## [ASSIGNMENT]
Copy nothing but the text: reproduce each line of the listing exactly and leave the pictures out.

◇ ◇ ◇ ◇

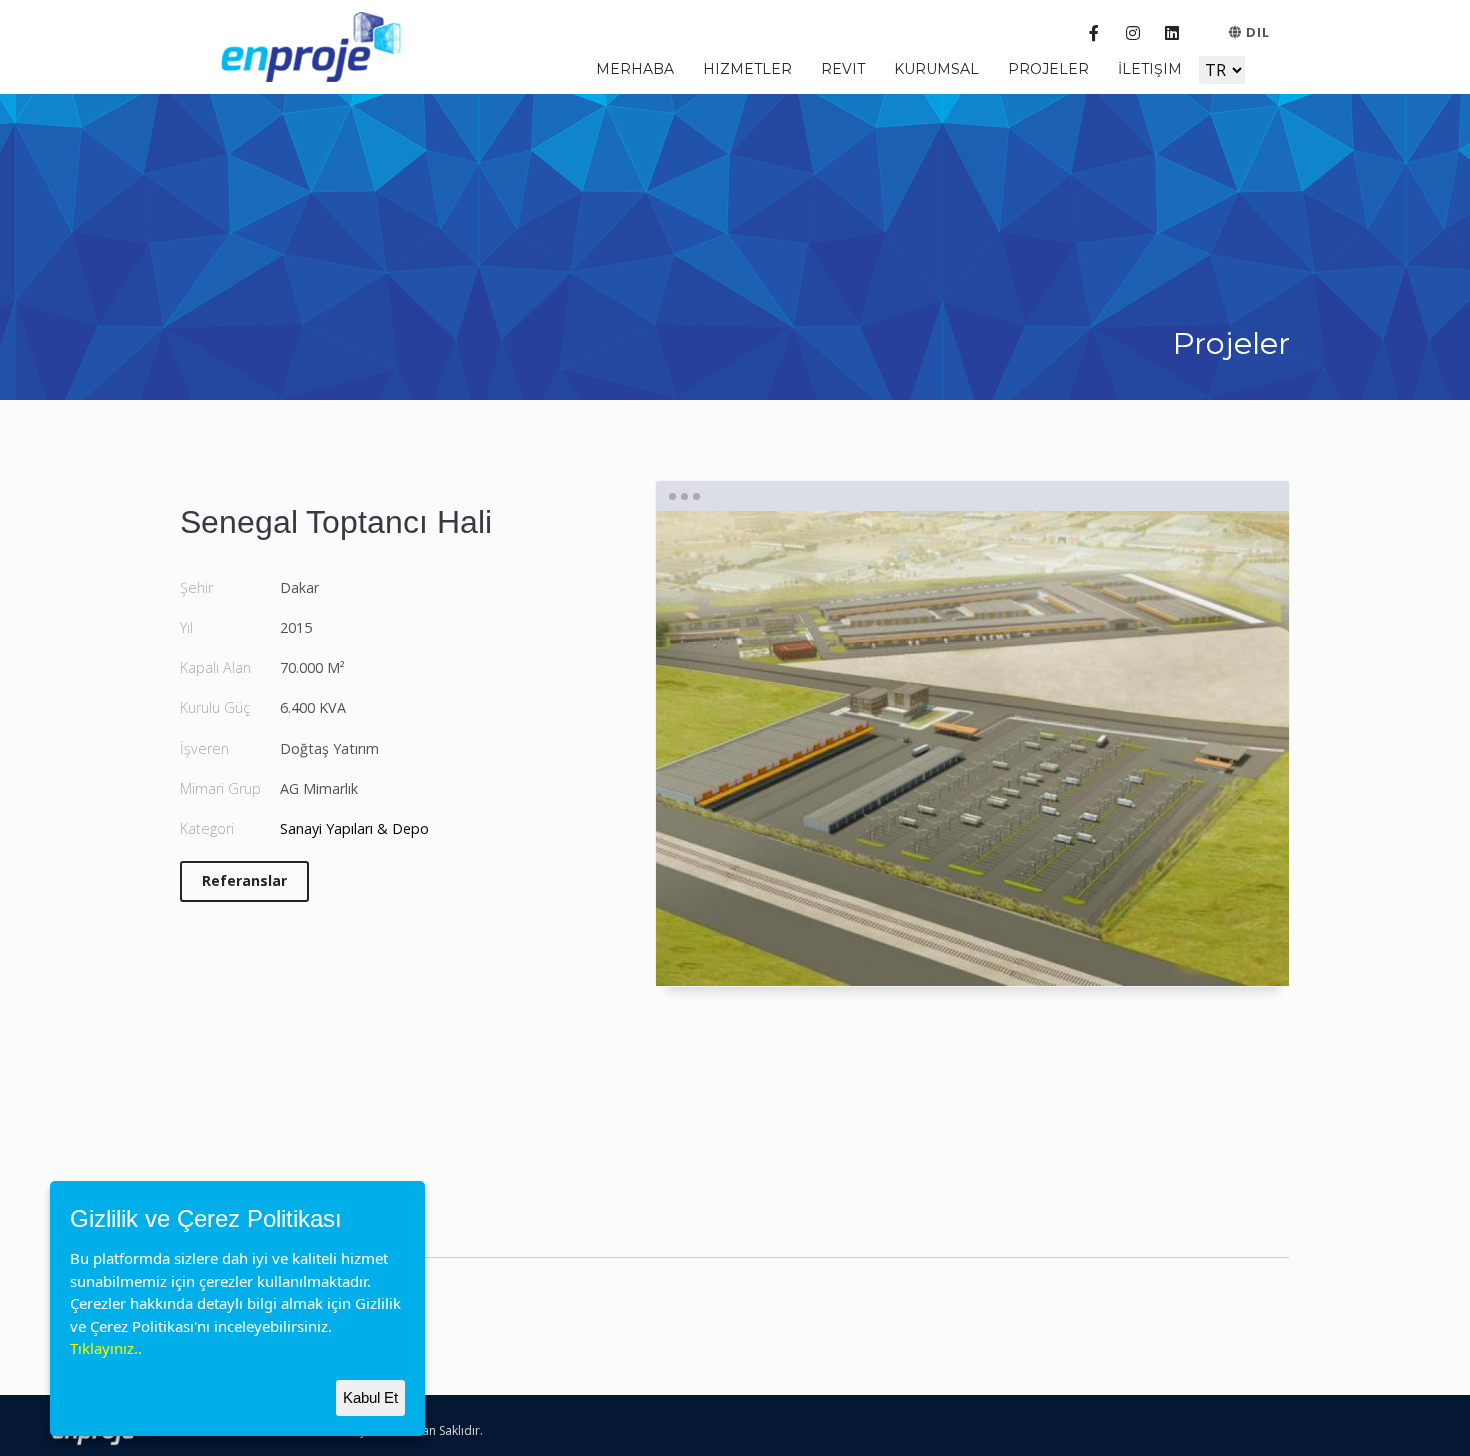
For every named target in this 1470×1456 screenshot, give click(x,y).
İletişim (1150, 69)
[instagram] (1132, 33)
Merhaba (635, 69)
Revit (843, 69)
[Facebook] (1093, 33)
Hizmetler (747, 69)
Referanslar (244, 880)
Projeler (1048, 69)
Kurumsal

◇ ◇ ◇ ◇

## [ANSWER FOR THE TASK]
For every named target in this 1470×1456 screenshot, give click(x,y).
İletişim (1150, 69)
[instagram] (1132, 33)
Merhaba (635, 69)
Revit (843, 69)
[Facebook] (1093, 33)
Hizmetler (747, 69)
Referanslar (244, 880)
Projeler (1048, 69)
Kurumsal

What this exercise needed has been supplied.